Of course, how the GBP/EUR exchange rate evolves in the coming days will depend on how the data lands:
Tuesday's wage figures will be watched closely for signs of a slowdown, which would encourage the Bank of England to believe the meaningful decline in inflation that they have long predicted (but has never quite materialised) will finally occur at some point next year.
The expectation is for average earnings to rise by 4.7% y/y, anything above this can boost the pound, and anything below can weigh.
Turning to the employment situation, a further deterioration in the labour market is expected with another decline in the PAYE measurement of employment change:
Above: UK monthly changes in employment according to the PAYE series.

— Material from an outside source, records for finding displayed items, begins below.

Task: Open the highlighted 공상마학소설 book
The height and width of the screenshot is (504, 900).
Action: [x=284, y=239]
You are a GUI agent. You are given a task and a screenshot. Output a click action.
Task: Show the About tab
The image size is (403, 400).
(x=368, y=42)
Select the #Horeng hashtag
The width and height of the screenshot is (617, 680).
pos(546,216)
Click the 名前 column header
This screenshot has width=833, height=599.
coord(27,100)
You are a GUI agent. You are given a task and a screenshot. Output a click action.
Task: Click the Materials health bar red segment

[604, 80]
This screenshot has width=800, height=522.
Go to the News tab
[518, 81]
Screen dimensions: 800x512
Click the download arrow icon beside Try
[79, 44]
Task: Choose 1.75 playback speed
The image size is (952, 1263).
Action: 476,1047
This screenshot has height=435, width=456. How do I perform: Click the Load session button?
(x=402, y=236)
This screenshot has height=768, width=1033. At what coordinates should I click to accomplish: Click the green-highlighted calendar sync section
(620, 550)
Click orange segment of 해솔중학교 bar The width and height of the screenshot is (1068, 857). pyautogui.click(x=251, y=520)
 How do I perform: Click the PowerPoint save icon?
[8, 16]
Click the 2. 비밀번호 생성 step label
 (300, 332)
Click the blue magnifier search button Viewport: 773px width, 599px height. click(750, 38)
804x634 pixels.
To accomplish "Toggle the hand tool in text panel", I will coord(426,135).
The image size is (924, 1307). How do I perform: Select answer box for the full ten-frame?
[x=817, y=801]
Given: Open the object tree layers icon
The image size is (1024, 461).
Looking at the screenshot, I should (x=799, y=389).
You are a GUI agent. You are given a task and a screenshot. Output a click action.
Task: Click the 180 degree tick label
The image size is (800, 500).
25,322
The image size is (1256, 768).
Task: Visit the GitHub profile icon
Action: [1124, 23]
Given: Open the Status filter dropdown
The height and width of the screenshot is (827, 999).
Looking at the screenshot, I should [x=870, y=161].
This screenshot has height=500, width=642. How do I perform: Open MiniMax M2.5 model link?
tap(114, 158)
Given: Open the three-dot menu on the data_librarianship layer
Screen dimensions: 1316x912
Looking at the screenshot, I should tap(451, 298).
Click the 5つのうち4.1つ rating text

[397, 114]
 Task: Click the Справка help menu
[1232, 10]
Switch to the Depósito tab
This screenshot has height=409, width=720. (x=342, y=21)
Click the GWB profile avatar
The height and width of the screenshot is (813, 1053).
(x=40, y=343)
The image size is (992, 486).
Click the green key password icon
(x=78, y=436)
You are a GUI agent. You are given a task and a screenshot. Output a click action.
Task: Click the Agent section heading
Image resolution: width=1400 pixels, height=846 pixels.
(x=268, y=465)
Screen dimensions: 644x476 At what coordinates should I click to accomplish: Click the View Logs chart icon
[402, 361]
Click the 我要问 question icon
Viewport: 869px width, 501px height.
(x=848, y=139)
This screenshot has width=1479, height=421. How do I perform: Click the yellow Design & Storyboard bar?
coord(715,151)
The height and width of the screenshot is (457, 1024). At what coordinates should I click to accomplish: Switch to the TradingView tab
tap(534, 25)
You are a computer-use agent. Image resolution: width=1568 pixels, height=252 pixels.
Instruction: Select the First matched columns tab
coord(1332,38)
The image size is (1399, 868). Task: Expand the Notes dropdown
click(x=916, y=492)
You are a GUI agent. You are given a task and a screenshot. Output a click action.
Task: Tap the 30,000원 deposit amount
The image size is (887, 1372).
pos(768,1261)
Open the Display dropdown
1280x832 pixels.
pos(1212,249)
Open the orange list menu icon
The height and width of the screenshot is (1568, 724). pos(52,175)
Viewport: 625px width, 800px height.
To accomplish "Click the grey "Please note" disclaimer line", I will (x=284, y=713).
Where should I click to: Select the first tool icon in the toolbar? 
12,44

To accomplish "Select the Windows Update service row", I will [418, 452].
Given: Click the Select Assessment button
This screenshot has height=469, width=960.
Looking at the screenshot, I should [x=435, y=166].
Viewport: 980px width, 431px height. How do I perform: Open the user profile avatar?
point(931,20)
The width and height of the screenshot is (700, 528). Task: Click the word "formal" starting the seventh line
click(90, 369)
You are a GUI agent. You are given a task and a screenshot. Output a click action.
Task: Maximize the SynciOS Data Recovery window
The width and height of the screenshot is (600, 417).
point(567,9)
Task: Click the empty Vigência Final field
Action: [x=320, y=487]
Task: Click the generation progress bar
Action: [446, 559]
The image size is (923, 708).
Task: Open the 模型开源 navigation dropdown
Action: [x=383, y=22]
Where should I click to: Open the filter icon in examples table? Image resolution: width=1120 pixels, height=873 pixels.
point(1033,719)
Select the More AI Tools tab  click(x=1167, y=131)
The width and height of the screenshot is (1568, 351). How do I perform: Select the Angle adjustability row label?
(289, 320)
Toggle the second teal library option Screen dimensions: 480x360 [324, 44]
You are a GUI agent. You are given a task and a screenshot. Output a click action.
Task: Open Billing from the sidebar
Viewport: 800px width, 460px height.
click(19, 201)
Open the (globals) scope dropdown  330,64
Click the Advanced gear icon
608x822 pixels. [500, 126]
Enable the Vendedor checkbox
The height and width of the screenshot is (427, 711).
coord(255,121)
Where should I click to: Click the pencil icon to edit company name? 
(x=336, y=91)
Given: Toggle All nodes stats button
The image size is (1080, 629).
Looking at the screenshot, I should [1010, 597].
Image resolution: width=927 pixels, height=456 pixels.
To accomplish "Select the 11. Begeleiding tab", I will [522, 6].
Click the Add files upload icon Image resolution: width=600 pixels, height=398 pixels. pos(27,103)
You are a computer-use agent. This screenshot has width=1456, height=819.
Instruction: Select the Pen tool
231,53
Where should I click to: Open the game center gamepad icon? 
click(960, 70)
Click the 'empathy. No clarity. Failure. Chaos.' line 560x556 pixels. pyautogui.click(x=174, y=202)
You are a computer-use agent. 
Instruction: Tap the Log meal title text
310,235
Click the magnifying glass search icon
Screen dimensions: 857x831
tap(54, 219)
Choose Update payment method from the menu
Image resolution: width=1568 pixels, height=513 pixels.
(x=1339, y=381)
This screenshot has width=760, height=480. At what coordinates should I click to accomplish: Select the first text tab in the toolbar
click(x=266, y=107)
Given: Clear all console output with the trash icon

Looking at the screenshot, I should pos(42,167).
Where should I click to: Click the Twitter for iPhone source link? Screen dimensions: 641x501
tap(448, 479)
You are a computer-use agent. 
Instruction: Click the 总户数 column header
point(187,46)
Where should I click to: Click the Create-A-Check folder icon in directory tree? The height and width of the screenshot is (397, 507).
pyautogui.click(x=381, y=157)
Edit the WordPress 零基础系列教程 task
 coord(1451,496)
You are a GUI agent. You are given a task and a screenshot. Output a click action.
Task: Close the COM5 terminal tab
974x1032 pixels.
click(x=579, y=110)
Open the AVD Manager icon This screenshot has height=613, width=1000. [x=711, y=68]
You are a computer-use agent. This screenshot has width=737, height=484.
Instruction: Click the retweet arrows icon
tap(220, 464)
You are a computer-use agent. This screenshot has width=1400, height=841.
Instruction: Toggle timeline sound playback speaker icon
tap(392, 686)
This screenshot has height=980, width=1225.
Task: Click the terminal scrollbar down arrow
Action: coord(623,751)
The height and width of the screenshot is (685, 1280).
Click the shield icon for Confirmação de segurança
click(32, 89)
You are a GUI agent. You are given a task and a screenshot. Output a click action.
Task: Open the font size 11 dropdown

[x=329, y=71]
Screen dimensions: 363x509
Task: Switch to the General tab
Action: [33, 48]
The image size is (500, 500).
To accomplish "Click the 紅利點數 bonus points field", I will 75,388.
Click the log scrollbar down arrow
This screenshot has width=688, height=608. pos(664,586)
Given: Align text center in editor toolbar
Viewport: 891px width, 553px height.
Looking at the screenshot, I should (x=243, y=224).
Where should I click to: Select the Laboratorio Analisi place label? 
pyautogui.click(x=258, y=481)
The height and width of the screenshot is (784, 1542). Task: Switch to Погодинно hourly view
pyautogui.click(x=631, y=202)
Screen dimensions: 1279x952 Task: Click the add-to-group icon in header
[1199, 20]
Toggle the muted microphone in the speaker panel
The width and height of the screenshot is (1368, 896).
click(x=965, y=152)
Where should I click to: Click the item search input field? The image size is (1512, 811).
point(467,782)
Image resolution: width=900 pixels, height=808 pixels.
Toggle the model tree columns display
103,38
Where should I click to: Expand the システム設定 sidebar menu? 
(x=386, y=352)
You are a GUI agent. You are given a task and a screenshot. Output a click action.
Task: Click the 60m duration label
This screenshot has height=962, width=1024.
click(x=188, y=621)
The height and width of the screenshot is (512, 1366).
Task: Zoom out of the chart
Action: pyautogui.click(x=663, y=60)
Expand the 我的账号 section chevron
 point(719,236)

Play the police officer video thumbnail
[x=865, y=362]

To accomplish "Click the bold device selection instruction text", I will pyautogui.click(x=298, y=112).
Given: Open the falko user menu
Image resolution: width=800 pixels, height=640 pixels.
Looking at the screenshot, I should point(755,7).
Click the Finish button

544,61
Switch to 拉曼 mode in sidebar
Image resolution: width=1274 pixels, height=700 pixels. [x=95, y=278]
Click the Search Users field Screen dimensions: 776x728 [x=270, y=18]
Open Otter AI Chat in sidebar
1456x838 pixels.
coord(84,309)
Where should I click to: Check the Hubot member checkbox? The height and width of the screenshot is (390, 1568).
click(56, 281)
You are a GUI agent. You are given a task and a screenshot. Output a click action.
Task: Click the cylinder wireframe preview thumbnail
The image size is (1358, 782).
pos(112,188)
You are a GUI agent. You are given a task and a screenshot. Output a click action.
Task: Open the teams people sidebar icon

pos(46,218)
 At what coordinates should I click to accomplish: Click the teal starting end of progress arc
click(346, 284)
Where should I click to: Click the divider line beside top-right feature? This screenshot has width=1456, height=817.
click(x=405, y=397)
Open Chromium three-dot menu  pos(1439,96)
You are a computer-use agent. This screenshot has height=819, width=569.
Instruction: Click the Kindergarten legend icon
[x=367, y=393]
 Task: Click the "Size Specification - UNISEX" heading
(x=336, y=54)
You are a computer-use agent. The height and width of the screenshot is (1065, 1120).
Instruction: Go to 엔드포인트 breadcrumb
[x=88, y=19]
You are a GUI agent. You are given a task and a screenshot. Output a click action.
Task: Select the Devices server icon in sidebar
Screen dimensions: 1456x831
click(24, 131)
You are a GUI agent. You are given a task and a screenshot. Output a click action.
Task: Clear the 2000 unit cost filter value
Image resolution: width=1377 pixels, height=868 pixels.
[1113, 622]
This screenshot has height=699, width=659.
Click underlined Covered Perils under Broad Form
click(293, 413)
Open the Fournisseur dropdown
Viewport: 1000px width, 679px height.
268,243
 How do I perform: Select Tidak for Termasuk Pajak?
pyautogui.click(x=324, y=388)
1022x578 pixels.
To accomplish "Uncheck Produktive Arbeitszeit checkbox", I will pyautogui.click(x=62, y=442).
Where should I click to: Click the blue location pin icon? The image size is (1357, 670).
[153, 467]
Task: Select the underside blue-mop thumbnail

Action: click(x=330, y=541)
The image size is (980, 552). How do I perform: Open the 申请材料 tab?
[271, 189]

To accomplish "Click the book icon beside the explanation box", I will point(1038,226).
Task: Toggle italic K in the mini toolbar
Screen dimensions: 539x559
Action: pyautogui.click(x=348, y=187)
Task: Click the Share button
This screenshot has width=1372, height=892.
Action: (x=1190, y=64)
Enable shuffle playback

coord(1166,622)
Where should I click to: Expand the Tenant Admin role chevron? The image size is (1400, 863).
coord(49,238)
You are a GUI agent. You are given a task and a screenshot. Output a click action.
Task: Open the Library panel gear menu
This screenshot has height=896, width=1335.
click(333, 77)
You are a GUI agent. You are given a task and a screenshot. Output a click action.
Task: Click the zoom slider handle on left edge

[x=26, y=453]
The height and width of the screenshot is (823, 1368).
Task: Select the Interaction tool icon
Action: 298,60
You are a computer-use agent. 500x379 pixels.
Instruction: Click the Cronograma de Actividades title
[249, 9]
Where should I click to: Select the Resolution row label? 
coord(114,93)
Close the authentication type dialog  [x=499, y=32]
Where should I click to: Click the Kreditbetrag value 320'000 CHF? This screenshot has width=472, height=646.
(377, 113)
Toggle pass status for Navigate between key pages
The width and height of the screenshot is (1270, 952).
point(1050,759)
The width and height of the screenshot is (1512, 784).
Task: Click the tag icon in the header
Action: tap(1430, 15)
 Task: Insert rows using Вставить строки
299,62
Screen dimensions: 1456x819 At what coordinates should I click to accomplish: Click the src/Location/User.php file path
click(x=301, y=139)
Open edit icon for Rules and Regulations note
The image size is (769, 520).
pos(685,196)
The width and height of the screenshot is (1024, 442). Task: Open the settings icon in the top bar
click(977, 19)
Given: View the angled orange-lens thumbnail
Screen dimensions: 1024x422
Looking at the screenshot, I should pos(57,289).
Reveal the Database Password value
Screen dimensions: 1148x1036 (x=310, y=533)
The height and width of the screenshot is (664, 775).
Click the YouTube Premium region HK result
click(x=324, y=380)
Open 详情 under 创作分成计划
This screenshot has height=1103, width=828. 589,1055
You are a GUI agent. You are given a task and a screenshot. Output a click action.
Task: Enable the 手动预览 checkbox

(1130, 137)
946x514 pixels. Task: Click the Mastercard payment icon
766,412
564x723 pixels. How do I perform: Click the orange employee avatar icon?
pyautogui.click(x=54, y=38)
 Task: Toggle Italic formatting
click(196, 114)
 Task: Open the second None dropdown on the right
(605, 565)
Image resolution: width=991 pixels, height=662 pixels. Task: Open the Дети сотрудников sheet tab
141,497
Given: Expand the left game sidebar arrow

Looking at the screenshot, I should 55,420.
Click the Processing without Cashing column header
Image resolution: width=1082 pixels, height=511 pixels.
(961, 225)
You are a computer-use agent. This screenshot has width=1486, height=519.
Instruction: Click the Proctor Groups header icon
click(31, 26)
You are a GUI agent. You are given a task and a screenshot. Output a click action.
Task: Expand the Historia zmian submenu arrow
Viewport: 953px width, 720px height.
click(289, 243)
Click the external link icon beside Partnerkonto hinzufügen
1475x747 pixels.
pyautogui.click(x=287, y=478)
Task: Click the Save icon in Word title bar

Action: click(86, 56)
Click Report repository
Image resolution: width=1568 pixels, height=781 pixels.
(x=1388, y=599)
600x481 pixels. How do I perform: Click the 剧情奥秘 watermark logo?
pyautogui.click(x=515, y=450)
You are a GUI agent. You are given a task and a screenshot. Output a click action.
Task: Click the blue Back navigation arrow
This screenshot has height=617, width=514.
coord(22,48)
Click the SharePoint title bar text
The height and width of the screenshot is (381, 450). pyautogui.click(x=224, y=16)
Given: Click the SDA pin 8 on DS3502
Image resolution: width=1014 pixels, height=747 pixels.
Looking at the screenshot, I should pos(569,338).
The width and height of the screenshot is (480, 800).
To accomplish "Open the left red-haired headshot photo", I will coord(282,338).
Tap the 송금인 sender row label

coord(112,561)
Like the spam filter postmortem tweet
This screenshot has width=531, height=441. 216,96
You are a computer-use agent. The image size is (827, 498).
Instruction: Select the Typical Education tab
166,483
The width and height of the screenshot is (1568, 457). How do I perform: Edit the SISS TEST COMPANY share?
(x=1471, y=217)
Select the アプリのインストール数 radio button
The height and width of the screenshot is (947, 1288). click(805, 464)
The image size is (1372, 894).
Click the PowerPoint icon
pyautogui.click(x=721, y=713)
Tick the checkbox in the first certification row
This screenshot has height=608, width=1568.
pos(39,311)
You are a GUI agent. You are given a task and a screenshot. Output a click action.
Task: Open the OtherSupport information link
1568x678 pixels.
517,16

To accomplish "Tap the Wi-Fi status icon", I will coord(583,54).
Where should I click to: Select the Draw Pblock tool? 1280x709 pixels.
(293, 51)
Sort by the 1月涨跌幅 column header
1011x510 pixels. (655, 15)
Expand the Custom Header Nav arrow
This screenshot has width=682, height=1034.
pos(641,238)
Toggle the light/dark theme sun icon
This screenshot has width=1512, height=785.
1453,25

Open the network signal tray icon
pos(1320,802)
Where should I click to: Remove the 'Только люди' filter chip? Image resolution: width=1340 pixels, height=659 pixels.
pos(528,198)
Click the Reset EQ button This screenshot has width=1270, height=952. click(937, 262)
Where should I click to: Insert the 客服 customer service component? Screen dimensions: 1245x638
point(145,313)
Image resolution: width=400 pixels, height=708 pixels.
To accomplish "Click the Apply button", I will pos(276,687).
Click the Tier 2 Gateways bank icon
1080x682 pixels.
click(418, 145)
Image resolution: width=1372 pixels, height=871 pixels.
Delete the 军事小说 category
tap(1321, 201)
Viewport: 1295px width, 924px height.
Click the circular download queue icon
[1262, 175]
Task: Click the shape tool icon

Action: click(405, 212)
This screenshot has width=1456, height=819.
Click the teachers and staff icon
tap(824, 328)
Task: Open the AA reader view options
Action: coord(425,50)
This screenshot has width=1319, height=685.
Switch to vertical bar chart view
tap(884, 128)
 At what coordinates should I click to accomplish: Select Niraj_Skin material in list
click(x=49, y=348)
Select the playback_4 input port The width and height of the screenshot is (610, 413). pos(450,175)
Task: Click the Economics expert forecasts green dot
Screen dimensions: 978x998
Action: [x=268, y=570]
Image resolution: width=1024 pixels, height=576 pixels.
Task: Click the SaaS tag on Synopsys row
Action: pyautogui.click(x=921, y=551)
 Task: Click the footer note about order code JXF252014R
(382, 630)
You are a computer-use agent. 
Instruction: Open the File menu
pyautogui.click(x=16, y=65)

Midweek sees the release of inflation figures, which come on the same day the Bank of England starts deliberating whether or not to cut interest rates.
It will therefore be an important release, with policymakers at the Bank hoping that the expected increase in inflation is less severe than expected.
UK CPI inflation for August is expected to remain steady at 3.8%, in line with the Bank’s forecast, yet still well above the 2% target.
Core and services CPI inflation are expected to drop by 0.2pp each, to 3.6% and 4.8% respectively.
Should inflation beat expectations the pound should rise, as it would confirm the Bank has limited scope to cut interest rates again this year.
However, a significant beat of expectations might also be unwelcome for the pound if the market thinks the UK is headed for a period of stagflation (high inflation, low growth).
An undershoot in expectations would weigh on sterling, sending GBP/EUR lower towards 1.15.
File image of Andrew Bailey. Image © Pound Sterling Live, Still Courtesy of Bloomberg TV.
Thursday will see the Bank announce the outcome of its two-day meeting, and rates are anticipated to be left unchanged.
However, the tone of the guidance will be of interest to investors and impact how the pound behaves.
Current market pricing shows investors are not expecting another cut, meaning there is scope for pricing to swing back towards favouring a cut in November. The Bank might encourage this if it wants to stick to a quarterly pace of rate reductions.
If bets for a November cut start to grow again, then the pound can come under pressure again.
However, economists we follow think the Bank will err on the side of caution, ensuring it maintains previous guidance that it remains data dependent.
Bottom line: a steady-as-she goes Bank of England event should underpin UK interest rates, which are amongst the highest in the developed world, which in turn supports the pound.
Also note that it is expected to announce a reduction in its quantitative tightening programme, whereby it slows down the pace at which it sells its holding of government bonds. This is an attempt to help steady the under-pressure bond market. The expectation is that QT is lowered from £100BN / year to £75BN. Any surprises here could also impact the pound.